What is a banjitar? It is a banjo with guitar abilities and vice versa. Wait a second, what is a banjo? A banjo is defined by a floating bridge on a vibrating drumhead. What is a guitar? I have no simple answer to this question, but the type of guitar we are talking about in this article is an electric guitar.
I have been developing an electric banjo-guitar hybrid for a few months now. First, let me set this up for you. There are two flavors. A five string banjo flavor, and a 6 string guitar flavor. The necks and playing styles are different but the sounds and body setup will be the same. Why not just stick to banjos? I believe a 6 string guitar will appeal to more players. Lots of guitar players seek out that banjo twang, but most banjitars on the market do not deliver. It seems to me that this instrument has been overlooked and under-developed. Most banjitars I have seen are clumsy, out of proportion and gimmicky. The poor design, really limits the instrument, and it remains a novelty. If I can develop a great 6 string banjitar, why not offer a 5 string version too? Of course this makes sense and it is what I will be doing. For the sake of simplicity, let’s focus on a six string guitar neck with a drumhead resonator, basically a guitar with a banjo sound.
We know a neck is a neck, nothing much to change or improve on, but the body is where the average banjitar falls short. There are so many things we expect out of a complex instrument like this. First, it is important that we fully preserve acoustic capabilities while maximizing electric capabilities. This is the problem. A drumhead is perfect for that acoustic banjo sound. Okay, so we have the acoustic part figured out. Now lets add a guitar coil pickup. Plug it in. It just doesn’t sound right. Sure, it is amplified, but it doesn’t sound like a banjo anymore; it doesn’t even sound like an electric guitar because it has basically no sustain. Not fun to play, throw it away. This is why I believe the banjitar is a flop. Why give up so soon? We can fix this problem.
Alright, the banjitar as-is sounds cool acoustically, no issue there. Let’s keep the single coil guitar pickup too, it allows us to plug-in, and I like that. A coil pickup works by sensing a change in electromagnetic fields. You will hear only the “pure sound” of the strings, not the tonal characteristics of the instrument itself. What else can we do? Add a piezoelectric pickup of course. A piezo pickup can be used to amplify the actual vibrations of the instrument, not just the isolated sound of the strings. This is how we can preserve the sound of the banjo though an amp.

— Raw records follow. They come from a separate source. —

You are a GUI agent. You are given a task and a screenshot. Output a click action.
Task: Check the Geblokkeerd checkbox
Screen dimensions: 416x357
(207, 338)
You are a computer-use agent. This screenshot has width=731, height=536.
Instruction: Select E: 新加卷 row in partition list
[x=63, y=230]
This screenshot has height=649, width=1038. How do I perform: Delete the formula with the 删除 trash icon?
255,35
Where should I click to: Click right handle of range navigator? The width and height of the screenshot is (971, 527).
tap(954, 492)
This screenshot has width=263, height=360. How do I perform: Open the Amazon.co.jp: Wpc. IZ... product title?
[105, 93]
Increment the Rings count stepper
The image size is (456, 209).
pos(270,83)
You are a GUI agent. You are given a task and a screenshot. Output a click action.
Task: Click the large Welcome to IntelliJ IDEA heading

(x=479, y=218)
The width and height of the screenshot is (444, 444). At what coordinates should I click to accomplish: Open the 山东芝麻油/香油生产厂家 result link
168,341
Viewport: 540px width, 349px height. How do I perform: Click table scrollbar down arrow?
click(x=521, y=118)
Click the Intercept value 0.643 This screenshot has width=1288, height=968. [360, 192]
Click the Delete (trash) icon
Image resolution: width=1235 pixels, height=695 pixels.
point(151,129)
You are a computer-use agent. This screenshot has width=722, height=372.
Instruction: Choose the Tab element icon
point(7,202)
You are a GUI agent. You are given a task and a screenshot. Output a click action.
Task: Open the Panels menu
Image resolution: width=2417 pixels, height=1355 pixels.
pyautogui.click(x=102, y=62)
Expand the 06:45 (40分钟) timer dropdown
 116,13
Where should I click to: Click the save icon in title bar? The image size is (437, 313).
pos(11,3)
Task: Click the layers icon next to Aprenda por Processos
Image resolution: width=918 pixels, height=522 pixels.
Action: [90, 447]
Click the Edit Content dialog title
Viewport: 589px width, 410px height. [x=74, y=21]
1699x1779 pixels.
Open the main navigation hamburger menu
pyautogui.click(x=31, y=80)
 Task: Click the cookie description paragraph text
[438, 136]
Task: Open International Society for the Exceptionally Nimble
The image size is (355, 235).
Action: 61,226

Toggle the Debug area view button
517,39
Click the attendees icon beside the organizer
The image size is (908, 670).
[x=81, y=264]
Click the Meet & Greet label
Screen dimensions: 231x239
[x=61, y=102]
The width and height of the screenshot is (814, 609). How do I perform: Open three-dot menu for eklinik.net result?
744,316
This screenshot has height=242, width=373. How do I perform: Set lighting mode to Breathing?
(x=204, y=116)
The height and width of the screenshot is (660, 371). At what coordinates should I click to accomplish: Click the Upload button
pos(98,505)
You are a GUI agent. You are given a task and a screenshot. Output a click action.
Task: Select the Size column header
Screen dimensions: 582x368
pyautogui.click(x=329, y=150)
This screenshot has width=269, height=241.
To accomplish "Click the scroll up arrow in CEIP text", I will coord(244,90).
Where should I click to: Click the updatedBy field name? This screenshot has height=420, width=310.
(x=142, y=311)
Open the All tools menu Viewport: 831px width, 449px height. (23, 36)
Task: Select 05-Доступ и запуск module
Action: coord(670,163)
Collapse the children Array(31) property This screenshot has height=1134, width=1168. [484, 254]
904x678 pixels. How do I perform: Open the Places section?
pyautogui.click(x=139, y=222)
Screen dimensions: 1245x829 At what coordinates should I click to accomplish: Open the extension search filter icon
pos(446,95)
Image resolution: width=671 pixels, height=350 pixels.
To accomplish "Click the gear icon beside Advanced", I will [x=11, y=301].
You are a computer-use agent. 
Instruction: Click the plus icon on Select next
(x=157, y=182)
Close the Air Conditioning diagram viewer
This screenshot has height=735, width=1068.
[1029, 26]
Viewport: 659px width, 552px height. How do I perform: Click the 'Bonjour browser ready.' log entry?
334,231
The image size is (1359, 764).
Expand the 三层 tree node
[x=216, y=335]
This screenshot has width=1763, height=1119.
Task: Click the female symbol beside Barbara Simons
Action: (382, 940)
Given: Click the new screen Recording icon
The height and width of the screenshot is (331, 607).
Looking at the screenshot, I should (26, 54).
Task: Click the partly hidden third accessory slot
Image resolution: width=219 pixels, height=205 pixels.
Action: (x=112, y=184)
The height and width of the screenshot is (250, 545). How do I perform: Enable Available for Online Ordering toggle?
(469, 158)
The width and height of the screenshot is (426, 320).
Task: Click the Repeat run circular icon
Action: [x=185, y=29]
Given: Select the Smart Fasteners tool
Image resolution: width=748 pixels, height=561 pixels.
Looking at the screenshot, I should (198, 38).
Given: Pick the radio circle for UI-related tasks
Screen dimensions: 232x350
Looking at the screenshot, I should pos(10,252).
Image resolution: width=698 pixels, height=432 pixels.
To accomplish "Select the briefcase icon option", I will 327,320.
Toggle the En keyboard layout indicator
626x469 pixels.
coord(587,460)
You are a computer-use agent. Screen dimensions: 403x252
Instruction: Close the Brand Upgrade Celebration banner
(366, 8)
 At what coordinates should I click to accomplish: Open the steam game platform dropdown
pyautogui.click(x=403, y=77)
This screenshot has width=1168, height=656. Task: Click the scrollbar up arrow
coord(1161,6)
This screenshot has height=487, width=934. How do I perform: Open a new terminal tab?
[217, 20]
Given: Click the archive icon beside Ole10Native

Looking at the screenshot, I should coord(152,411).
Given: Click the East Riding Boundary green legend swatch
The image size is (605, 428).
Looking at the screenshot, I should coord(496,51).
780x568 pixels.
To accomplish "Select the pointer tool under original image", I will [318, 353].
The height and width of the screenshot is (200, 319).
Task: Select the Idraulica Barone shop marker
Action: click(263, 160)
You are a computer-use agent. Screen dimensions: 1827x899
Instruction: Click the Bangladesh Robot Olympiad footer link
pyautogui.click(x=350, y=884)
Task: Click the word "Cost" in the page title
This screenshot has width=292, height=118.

We are getting closer! But we still aren’t there yet. Putting a piezo on the drumhead is pretty good. The banjitar now sounds like a banjo acoustically and electrically. But don’t forget about the coil pickup. A vibrating steel string disturbs the magnetic field above the coil and the amp turns it into sound. Cool. But a drumhead doesn’t exactly let a string vibrate for very long: lots of volume and little sustain. It sounds dead through an amp. This is great for an acoustic situation, but bad when we are plugged in. The best sustain comes from a heavy and solid body. I hate to do it, but let’s scrap the drumhead and piezo and make a solid body with a coil pickup. Acoustically, there is nothing, but plug it in and it sounds amazing. It is an electric guitar. That iconic sound. It sure would be great if I could switch between this electric guitar sound and that classic banjo twang. I would never need another instrument. Oh well… Don’t give up yet we can do this. Let’s take the drumhead and put a block of wood underneath, now the bridge is sitting on the block, which is resting on the rim. We did it! We made a drumhead into a solid body. So close now. It just needs to be buttoned up neatly. I have created a moving ramp-plate that is lever-activated to do just this. Push it up, create a solid body electric guitar, which utilizes the coil pickup and has proper sustain as expected from an electric guitar. Push the lever back down, and the block moves out of the way, allowing the bridge to vibrate freely on the drumhead. This option lets us play acoustically, or plug in and use the piezo or the coil pickup or both at the same time.
This instrument is nearly ready, and it really is as good as it sounds.